Illegal immigrants cost to us taxpayers in 2024
Executive summary
Estimates for the annual cost of "illegal immigration" to U.S. taxpayers in 2024 vary widely depending on methodology and source: advocacy groups such as FAIR and Republican House committees put the figure near $150.7 billion and translate that into roughly $1,156 per U.S. taxpayer (or $957 after accounting for taxes paid by undocumented immigrants) [1] [2] [3]. By contrast, nonpartisan analyses from the Congressional Budget Office find that the recent immigration surge raises both federal revenues and spending, but on net reduces cumulative federal deficits by $0.9 trillion over 2024–2034, implying a different fiscal picture when longer time horizons and tax contributions are included [4].

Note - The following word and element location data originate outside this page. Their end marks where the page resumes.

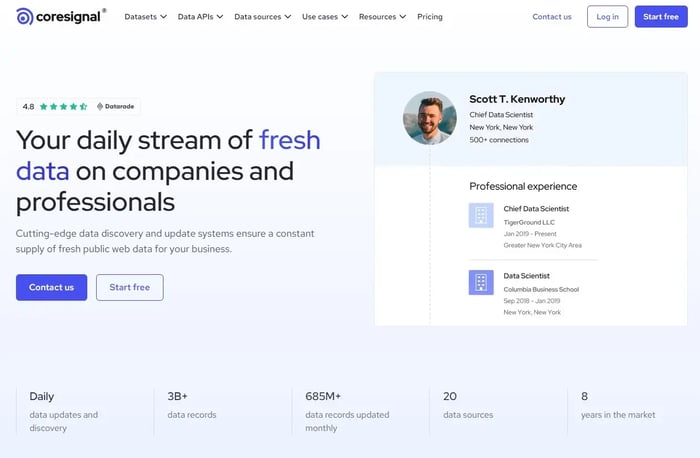Click the Coresignal logo

coord(60,16)
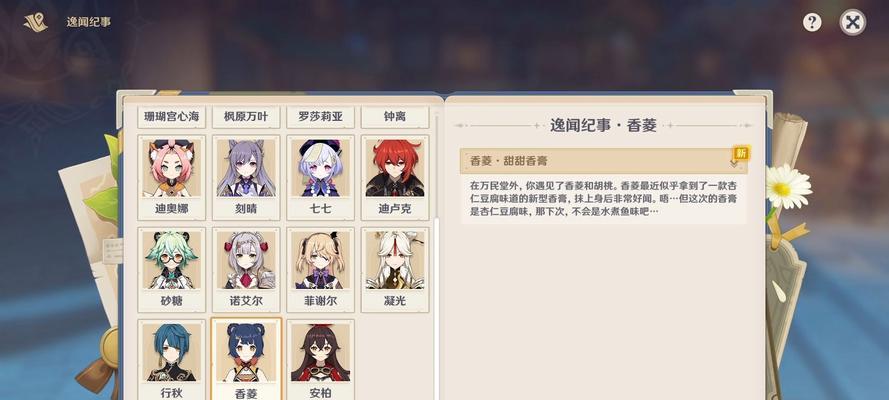889x400 pixels.
Task: Click the 新 badge on the entry
Action: click(x=740, y=153)
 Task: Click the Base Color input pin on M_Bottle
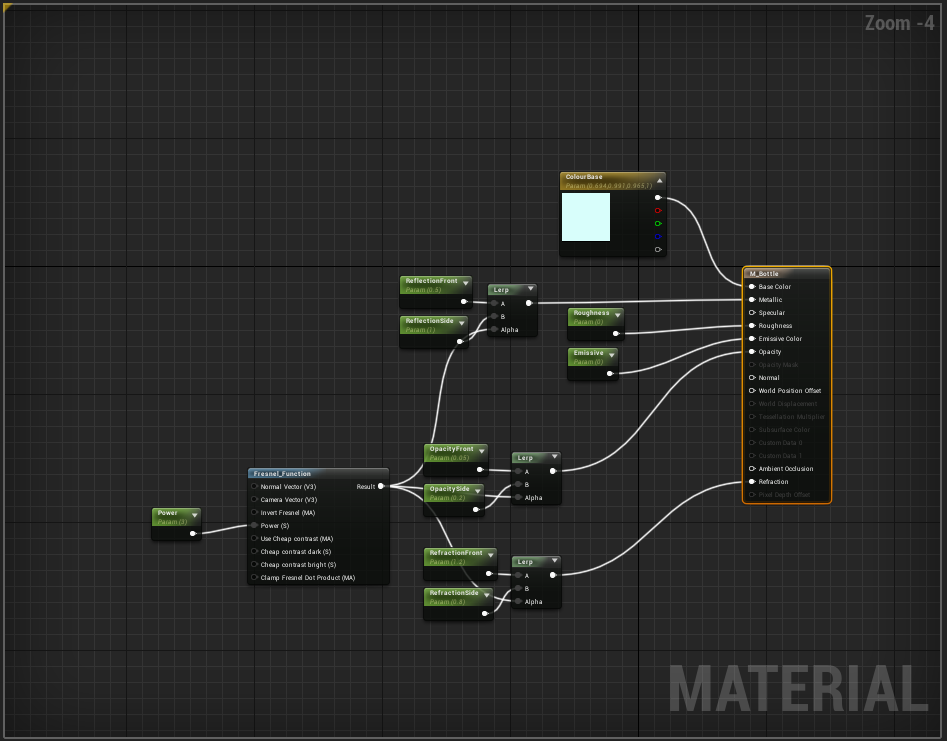click(x=752, y=287)
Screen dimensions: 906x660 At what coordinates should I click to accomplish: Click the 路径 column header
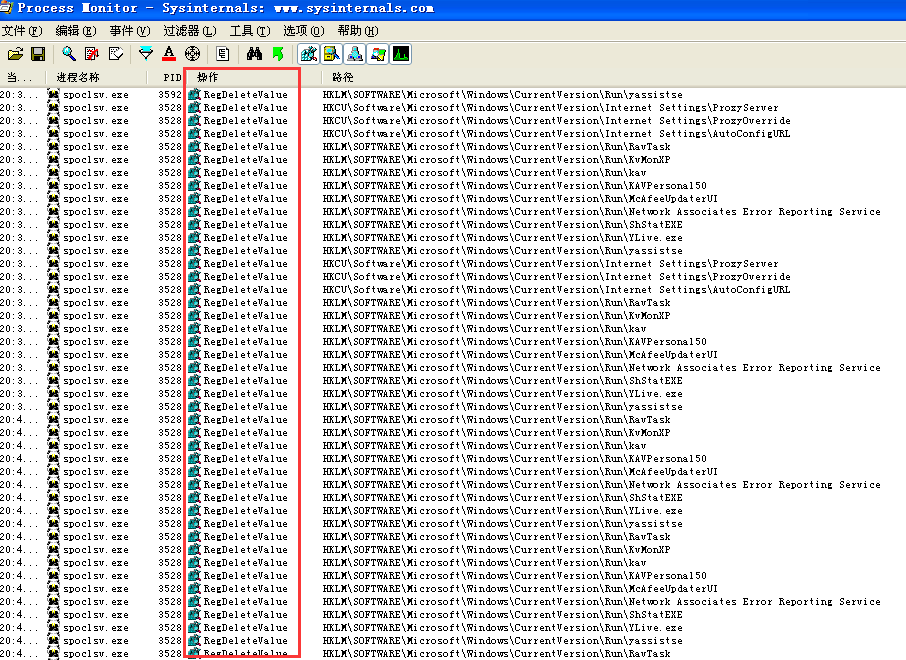pyautogui.click(x=343, y=77)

1. How advocates reach the $150–151 billion headline
Organizations such as FAIR and Republican House Budget messaging compile state and local shelter costs, federal emergency benefits, health care, education, and other services to arrive at an estimated annual fiscal burden of about $150–151 billion; FAIR’s 2023 report is cited repeatedly in media and committee releases claiming a per-taxpayer hit of roughly $1,156 before tax offsets [1] [5] [3]. Those figures are echoed by news outlets reporting analyses from groups like the Department of Government Efficiency that also summarize large one‑year price tags for local services and shelter spending in cities such as New York and Denver [6] [5].
2. The other side: CBO and longer‑term budget effects
The Congressional Budget Office’s work frames the surge differently: it projects the immigration surge will add roughly $1.2 trillion in federal revenues over 2024–2034 and increase mandatory outlays and interest costs, but nevertheless reduce cumulative federal deficits by about $0.9 trillion over that decade, showing net fiscal benefits over time rather than a single‑year net cost [4]. CBO’s approach emphasizes tax contributions and lifecycle fiscal effects of immigrants and their U.S.-born children, a methodology that produces materially different conclusions than single‑year cost tallies [4] [7].
3. Where methodology drives the numbers
Differences in conclusions trace to definitional choices and accounting windows: FAIR and similar studies often count immediate local, state, and federal expenditures associated with unauthorized residents and their dependents in a given year and subtract only some tax offsets, producing a snapshot "cost" number [1]. Academic and government analyses like CBO and ITEP adjust population estimates, tax payments, and long‑term fiscal flows—factoring in revenues over many years and demographic impacts—which can flip a headline cost into a net budgetary benefit over a longer horizon [4] [8].
4. What major line items are disputed
Key disputed items include emergency Medicaid and other health spending, school enrollments and K–12 costs, local shelter and humanitarian spending, and enforcement and detention budgets; House Budget Committee releases have highlighted billions in Medicaid and state shelter costs attributed to unauthorized migrants [9] [5]. Advocacy pieces emphasize immediate fiscal pressures on cities and states [6] [1], while policy analysts also point to substantially increased federal enforcement and border security appropriations—CBP and ICE budgets that have grown sharply over recent decades—which complicate net cost calculations depending on what is included [10].
5. What reporting does not settle
Existing reporting and the sources provided do not reconcile divergent methodologies into a single authoritative 2024 "cost" figure; the material shows rigorous government modeling (CBO) that favors a multi‑year perspective [4] and advocacy studies (FAIR, House Budget Committee, DOGE) that present large annual costs focused on immediate expenditures [1] [5] [6]. Where estimates diverge, this reporting does not allow a definitive single number without choosing a particular accounting frame.
6. Bottom line for taxpayers' question
If "cost to U.S. taxpayers in 2024" is read as a single‑year fiscal burden calculated by advocacy groups, the commonly cited figure is about $150–151 billion, or roughly $1,156 per American taxpayer before tax offsets [1] [3]. If the question is read through the lens of federal budget effects over a decade, CBO’s analysis finds the surge increases revenues and, on net, lowers projected deficits by $0.9 trillion over 2024–2034, producing a materially different assessment [4]. Which figure is most relevant depends on whether the focus is a one‑year snapshot of expenditures or a longer‑term budgetary balance—an important methodological choice made explicit in the sources provided.